Imagine Adam Smith grappling with the world of microelectronics. When he passed in 1790, James Watt’s steam engine represented the apex of industrial marvels. If Smith had heard the term “nano”—with his classical training, he might have recognized its Greek root meaning “dwarf,” though he could scarcely have imagined it would describe units as infinitesimal as billionths of a meter, the scale of today’s semiconductors. Numbers in the billions would have sounded surreal, and the notion of 200 billion transistors on a sliver of silicon, like in Nvidia’s latest Blackwell AI chip, might have seemed more sorcery than science to even the most enlightened Scottish thinker.


 

Smith’s famous assertion that “the division of labour is limited by the extent of the market” would, however, feel at home in the global semiconductor industry. Distilled to its essence, the supply chain reflects his principle on a grand scale. Market demand for chips has expanded exponentially from $45 billion in 1979 to an anticipated $600 billion in 2024, with projections nearing $1 trillion by the early 2030s and the labor behind each chip is more finely divided than ever.

 

Gone are the days when giants like Intel managed every stage of chip production. In the age of hyperspecialization, designers like Nvidia create the blueprints, while specialized foundries, such as TSMC in Taiwan, manufacture the chips. These foundries rely on silicon providers and equipment assemblers, who, in turn, depend on components from niche suppliers.

 

Despite this precision, the spoils of the AI surge are unevenly split. Since mid-2022, the top 100 semiconductor companies by market cap have added $5.4 trillion in value, but foundries and equipment makers have only netted about $1 trillion of this; fabless firms, those that design but don’t produce chips themselves, have taken the lion’s share, with Nvidia leading, having captured three-quarters of this sum. Nvidia’s astronomical performance alone, with nearly quadrupled revenues since early 2022, is driving market excitement.

 

The dichotomy is all the starker given how fragmented and specialized the industry has become. The semiconductor supply chain is now a string of micro-monopolies.

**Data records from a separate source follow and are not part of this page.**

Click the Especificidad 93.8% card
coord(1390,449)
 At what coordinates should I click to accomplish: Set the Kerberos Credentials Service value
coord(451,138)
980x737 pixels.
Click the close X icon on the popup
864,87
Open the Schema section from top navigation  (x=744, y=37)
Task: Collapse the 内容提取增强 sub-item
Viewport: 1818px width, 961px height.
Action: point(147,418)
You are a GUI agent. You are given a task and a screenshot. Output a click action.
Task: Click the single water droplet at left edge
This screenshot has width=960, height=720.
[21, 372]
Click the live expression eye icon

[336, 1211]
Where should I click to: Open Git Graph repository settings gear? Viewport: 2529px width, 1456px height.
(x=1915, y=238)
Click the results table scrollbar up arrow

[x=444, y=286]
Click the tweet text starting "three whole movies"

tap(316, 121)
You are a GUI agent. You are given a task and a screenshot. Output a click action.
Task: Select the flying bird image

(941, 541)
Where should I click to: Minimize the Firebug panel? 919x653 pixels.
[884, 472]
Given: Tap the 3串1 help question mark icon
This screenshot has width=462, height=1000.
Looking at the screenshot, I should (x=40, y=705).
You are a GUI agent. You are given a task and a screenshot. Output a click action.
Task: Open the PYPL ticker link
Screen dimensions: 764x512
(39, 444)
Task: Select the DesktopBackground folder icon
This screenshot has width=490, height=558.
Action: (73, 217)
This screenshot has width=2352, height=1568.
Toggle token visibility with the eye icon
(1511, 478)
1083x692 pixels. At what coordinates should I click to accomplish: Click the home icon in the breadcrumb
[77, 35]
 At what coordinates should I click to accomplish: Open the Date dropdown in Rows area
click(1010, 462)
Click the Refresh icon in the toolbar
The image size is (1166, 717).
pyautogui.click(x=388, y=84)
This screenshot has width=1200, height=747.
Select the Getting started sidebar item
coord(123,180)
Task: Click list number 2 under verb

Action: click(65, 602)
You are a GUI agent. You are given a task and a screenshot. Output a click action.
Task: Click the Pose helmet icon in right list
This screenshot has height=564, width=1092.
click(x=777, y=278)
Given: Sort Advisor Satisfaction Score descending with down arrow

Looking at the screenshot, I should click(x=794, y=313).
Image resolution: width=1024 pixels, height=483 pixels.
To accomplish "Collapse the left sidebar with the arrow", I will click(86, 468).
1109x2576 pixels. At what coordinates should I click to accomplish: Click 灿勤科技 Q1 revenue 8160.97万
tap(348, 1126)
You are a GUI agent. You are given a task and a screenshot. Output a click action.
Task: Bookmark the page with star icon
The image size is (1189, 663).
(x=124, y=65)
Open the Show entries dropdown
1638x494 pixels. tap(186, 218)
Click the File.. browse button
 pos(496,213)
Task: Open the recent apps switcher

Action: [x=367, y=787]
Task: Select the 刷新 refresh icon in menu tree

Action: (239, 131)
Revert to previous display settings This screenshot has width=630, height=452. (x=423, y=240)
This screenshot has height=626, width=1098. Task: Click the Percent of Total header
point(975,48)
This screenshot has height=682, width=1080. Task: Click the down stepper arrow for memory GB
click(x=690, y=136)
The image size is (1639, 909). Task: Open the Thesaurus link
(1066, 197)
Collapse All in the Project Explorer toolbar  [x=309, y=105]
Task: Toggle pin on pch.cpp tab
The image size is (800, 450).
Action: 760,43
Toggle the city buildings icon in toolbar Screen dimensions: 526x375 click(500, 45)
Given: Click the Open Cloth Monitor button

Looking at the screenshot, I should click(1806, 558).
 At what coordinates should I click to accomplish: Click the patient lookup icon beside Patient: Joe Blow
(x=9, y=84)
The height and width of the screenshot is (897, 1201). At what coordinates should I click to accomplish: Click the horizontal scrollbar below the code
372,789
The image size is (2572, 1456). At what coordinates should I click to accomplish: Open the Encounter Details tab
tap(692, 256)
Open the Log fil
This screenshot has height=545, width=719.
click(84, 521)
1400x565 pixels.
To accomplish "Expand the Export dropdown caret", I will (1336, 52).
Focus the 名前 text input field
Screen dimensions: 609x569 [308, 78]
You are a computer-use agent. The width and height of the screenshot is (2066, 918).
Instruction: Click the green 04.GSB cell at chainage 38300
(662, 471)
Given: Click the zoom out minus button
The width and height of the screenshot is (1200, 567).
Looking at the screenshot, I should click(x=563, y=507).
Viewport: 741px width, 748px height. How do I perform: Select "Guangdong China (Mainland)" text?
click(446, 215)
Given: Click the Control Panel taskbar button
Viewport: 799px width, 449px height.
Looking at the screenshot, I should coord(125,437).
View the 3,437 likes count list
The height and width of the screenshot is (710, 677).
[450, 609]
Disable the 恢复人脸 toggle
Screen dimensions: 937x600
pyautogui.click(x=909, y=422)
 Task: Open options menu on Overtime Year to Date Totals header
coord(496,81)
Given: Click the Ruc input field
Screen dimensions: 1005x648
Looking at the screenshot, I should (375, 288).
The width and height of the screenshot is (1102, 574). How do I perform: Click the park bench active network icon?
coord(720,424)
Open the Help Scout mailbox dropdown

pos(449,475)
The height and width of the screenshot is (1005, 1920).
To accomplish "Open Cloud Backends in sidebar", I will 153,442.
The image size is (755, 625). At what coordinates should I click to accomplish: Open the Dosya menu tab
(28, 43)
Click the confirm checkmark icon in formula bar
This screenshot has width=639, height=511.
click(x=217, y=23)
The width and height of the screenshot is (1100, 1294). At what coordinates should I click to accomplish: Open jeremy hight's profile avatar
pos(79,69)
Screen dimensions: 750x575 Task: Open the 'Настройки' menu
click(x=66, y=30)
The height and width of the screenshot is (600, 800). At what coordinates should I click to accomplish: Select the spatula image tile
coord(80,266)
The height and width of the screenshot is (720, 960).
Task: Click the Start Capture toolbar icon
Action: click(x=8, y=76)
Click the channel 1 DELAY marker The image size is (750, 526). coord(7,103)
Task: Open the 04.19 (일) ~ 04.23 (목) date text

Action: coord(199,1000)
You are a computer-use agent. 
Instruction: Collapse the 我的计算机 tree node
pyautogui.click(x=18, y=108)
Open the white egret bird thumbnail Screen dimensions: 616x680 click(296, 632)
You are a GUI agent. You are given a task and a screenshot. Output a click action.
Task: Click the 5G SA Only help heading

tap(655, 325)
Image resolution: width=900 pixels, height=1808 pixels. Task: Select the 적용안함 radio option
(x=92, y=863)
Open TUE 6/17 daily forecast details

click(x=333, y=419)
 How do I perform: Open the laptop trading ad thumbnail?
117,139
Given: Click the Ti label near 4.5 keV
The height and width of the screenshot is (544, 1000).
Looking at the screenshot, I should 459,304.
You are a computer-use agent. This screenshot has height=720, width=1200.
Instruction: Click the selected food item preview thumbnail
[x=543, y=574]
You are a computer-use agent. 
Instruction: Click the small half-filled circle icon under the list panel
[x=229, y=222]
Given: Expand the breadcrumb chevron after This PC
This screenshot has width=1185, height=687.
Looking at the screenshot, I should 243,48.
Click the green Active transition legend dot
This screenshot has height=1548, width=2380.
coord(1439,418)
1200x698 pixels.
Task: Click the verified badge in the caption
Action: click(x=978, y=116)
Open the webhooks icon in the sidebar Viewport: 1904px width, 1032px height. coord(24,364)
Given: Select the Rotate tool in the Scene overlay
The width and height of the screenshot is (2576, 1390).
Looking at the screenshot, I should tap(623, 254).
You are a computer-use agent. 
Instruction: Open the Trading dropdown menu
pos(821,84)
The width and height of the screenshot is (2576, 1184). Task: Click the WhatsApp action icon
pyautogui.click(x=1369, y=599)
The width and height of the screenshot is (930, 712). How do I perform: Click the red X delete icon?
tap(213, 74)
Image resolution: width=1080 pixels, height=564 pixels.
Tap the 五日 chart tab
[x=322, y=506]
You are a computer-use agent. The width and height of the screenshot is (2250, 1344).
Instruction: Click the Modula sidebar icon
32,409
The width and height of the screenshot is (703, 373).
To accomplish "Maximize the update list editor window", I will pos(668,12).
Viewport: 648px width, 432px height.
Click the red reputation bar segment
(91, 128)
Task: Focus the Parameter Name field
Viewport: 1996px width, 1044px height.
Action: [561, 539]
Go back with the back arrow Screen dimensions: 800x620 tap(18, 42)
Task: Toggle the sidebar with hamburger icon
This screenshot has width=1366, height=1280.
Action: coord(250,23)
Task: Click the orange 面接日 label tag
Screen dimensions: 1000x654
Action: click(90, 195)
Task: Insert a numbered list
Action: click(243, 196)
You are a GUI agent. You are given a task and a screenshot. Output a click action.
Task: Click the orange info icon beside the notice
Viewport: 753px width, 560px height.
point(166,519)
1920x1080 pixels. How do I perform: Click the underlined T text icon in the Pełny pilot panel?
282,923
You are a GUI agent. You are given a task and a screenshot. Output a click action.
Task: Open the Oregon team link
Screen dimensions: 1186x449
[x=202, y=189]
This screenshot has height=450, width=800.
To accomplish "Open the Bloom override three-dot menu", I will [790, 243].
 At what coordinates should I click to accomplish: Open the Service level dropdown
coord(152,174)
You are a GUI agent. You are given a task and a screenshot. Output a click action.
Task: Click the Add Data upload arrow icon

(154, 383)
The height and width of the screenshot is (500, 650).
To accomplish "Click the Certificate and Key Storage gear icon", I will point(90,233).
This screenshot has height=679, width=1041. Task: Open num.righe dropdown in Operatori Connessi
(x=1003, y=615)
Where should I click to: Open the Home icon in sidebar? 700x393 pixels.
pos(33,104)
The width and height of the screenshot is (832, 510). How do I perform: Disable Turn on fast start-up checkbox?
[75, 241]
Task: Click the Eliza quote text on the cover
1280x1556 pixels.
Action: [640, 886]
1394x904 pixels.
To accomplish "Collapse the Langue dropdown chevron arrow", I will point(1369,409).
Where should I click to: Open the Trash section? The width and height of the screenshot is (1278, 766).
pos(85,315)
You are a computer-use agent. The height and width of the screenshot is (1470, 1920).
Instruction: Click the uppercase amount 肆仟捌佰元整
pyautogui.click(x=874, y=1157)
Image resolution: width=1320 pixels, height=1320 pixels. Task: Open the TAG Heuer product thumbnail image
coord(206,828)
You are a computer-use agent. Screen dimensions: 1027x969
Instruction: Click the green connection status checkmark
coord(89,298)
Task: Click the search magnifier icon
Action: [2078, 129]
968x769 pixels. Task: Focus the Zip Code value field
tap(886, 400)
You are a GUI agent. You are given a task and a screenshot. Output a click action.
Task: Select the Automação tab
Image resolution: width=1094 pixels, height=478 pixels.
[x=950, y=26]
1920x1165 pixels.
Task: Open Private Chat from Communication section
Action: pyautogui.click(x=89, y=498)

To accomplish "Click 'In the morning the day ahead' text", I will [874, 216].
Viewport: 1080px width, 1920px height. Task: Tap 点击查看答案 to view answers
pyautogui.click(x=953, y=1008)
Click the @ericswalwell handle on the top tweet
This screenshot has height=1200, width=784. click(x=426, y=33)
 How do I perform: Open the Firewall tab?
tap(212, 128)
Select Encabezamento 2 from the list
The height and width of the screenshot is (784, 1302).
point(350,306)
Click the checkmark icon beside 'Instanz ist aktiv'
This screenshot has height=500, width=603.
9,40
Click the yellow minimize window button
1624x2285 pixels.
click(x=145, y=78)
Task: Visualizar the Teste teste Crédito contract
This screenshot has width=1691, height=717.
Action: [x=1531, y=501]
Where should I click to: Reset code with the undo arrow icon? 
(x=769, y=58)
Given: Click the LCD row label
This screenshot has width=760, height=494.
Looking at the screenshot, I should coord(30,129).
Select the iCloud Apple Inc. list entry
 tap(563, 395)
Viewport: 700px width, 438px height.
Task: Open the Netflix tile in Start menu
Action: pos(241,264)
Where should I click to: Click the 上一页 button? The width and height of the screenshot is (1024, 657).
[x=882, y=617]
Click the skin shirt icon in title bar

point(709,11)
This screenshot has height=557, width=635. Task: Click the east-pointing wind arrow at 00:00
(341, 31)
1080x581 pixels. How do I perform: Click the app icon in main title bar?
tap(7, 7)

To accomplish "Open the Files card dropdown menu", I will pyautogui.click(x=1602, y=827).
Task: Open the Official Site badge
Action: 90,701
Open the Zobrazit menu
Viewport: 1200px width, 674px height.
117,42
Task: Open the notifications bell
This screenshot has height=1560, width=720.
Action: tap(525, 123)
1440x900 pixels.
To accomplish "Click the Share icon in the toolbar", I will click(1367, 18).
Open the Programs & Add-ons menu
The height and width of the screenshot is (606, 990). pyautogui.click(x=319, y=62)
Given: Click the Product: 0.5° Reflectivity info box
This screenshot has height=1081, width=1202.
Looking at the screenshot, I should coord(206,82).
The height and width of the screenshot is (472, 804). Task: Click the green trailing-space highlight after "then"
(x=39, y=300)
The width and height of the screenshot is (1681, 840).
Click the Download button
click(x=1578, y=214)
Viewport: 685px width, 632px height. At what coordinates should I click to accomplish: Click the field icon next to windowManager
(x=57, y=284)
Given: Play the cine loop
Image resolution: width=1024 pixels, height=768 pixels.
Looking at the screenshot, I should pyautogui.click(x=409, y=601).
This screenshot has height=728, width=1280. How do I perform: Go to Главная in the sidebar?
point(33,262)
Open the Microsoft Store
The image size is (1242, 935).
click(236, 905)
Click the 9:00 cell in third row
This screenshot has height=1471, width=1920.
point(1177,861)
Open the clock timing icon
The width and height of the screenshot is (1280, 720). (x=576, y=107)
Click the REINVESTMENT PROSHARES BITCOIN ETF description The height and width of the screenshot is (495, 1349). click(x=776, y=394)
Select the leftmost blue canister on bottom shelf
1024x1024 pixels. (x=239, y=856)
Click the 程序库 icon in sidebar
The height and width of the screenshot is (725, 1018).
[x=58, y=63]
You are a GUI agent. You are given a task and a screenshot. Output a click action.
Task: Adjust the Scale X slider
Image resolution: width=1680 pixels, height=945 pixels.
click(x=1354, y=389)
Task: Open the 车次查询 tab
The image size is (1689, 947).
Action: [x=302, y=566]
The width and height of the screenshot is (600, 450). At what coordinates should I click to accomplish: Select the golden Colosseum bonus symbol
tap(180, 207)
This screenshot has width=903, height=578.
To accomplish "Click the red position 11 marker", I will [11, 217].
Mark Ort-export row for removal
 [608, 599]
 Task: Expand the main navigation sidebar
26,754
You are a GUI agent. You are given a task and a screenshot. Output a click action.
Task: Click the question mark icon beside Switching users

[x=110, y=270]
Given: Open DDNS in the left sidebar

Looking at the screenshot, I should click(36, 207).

TSMC and Samsung lead in foundries; ASML of the Netherlands dominates advanced lithography; DISCO of Japan supplies 85% of wafer-cutting tools. Barriers to entry remain nearly insurmountable. The capital needed for R&D and equipment dwarfs the budgets of most competitors, and geopolitical considerations now restrict Chinese firms from accessing Western markets. The incumbents also enjoy billions in subsidies from Western and Japanese governments eager to safeguard domestic production.

 

One might assume this oligopoly could yield easy profits, but even within micro-monopolies, dynamics are nuanced. For example, some toolmakers find their clout limited, dealing with similarly powerful clients who hold sway over prices. Others refrain from wielding their full pricing power, particularly with giants like TSMC, to maintain long-term relationships, as Chris Miller, a semiconductor expert, points out.

 

Yet, the scene is changing. Demand from tech titans like Microsoft and Google, both flush with resources, enables Nvidia to set steep prices for its top-tier models, with margins now reaching 75%. TSMC, sensing a more favorable climate, is planning to hike prices by up to 15% for its cutting-edge services. How this plays out will hinge on whether these players can align pricing without hampering demand.